START Records shown
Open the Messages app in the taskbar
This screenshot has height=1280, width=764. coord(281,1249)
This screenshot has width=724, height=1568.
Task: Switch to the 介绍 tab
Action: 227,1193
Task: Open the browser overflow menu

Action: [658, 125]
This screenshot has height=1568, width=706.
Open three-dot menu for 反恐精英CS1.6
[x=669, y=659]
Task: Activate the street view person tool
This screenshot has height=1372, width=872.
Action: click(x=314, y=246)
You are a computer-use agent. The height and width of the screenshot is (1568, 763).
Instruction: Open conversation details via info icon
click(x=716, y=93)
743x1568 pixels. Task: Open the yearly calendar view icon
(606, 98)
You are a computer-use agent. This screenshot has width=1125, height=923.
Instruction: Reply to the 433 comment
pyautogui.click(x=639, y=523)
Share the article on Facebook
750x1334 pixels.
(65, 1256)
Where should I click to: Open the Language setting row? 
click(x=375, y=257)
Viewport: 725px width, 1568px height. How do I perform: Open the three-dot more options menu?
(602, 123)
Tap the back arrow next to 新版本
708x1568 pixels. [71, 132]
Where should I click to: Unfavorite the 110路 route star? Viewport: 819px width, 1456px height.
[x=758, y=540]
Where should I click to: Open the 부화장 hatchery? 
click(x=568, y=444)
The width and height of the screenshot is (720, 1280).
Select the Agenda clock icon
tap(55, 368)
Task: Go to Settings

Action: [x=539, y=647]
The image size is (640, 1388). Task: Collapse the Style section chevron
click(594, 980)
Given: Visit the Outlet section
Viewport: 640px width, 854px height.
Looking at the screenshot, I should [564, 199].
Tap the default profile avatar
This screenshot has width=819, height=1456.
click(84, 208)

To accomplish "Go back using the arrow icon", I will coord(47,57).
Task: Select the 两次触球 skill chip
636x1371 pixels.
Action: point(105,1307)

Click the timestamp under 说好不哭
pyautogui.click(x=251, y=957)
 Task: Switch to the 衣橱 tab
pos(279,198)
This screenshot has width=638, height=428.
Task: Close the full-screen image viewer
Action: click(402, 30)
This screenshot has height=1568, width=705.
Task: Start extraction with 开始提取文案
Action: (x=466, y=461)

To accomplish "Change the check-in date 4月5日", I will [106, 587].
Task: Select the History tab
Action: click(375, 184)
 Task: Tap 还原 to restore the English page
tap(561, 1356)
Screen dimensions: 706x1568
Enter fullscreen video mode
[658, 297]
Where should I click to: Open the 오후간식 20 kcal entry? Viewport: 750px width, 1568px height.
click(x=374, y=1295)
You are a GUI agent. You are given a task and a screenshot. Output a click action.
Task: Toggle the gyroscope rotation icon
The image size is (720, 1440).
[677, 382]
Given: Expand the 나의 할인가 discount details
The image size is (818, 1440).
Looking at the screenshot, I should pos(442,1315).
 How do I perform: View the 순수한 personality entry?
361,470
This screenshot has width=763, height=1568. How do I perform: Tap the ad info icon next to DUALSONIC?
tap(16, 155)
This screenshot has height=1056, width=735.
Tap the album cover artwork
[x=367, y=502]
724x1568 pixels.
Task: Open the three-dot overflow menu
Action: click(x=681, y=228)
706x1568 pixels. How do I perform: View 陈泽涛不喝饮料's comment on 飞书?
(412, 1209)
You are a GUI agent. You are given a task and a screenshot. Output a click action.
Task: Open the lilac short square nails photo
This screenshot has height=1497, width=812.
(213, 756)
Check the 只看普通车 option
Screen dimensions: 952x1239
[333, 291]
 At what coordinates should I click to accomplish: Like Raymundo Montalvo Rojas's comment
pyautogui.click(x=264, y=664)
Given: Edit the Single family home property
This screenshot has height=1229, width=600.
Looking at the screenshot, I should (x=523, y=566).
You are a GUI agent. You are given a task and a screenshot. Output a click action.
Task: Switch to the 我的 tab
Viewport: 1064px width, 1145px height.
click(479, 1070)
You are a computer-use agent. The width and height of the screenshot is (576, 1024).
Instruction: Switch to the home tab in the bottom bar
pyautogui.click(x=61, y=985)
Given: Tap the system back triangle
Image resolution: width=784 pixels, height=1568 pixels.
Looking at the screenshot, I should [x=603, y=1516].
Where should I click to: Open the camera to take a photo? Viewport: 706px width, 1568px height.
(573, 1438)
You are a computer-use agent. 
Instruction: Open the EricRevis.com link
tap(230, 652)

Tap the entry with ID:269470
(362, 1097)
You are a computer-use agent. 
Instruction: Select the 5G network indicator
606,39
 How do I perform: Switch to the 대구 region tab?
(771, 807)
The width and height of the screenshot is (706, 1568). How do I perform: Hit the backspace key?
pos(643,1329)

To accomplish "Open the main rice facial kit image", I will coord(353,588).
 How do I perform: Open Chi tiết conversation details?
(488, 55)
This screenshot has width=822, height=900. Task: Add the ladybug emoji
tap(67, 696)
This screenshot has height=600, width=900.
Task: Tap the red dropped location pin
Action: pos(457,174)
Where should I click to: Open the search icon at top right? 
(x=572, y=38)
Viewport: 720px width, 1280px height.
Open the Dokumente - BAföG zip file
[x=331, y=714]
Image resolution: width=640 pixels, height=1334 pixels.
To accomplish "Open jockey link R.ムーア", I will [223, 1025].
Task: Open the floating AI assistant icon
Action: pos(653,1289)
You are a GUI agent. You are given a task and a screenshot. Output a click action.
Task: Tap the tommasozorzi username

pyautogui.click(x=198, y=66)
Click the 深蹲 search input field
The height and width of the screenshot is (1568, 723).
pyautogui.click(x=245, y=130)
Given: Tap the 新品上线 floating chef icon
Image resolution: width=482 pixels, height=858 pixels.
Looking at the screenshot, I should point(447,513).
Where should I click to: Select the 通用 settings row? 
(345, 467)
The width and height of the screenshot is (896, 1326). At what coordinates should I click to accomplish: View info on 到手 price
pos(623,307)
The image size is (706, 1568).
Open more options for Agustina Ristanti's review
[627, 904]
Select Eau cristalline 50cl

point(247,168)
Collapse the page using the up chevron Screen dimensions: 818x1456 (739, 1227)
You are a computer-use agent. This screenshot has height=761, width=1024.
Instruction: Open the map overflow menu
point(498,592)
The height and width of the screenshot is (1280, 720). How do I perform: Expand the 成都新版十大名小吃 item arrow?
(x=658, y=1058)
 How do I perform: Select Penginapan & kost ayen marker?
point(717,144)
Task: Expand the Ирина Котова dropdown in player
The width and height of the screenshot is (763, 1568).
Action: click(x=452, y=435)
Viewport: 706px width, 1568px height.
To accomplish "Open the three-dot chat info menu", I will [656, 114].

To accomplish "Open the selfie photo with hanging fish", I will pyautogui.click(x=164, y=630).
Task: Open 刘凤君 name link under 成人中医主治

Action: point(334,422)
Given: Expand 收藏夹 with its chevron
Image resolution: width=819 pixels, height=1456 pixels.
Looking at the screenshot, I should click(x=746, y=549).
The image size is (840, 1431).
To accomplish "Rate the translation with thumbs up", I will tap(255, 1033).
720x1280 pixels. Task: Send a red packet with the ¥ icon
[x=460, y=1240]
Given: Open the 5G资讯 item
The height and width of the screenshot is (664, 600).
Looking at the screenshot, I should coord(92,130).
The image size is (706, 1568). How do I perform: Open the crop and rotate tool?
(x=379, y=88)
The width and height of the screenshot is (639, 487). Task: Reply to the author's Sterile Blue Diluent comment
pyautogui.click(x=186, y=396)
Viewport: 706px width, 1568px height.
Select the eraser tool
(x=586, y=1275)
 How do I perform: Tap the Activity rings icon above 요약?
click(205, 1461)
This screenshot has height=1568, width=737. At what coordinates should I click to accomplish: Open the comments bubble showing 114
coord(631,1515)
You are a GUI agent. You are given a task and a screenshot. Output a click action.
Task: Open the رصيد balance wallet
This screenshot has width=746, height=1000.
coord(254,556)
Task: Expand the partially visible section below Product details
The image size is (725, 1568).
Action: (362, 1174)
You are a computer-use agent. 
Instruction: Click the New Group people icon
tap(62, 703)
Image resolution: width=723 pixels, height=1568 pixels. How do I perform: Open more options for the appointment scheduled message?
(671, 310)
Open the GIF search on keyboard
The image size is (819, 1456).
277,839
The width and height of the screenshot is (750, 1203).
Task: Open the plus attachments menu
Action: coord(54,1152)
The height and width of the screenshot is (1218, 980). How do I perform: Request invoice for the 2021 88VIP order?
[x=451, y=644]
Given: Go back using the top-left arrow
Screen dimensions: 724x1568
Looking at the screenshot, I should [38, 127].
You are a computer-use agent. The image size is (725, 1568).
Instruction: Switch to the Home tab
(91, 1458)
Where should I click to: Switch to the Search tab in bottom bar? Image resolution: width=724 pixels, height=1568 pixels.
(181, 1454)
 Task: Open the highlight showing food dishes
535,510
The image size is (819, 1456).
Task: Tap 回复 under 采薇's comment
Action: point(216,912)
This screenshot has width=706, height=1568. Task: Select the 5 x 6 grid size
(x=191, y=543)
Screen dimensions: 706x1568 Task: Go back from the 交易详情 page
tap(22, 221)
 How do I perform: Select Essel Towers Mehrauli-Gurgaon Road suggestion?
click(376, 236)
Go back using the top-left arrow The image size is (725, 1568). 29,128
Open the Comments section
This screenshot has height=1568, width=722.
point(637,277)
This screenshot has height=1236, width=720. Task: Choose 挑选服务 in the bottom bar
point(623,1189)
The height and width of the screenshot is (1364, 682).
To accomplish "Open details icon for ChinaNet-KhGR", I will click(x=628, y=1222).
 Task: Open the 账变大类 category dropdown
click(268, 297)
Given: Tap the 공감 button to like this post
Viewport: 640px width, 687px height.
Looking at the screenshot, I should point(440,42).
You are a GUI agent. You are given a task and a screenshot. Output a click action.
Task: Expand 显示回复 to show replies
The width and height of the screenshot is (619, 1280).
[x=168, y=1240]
END Records shown
#### The problem:
Please replace "Viewport" with "Display" in the lines running from the line with "How do I perform: Select Essel" through the last line, and give those lines again with nothing else changed.

#### Exercise answer:
 How do I perform: Select Essel Towers Mehrauli-Gurgaon Road suggestion?
click(376, 236)
Go back using the top-left arrow The image size is (725, 1568). 29,128
Open the Comments section
This screenshot has height=1568, width=722.
point(637,277)
This screenshot has height=1236, width=720. Task: Choose 挑选服务 in the bottom bar
point(623,1189)
The height and width of the screenshot is (1364, 682).
To accomplish "Open details icon for ChinaNet-KhGR", I will click(x=628, y=1222).
 Task: Open the 账变大类 category dropdown
click(268, 297)
Given: Tap the 공감 button to like this post
Display: 640px width, 687px height.
Looking at the screenshot, I should point(440,42).
You are a GUI agent. You are given a task and a screenshot. Output a click action.
Task: Expand 显示回复 to show replies
The width and height of the screenshot is (619, 1280).
[x=168, y=1240]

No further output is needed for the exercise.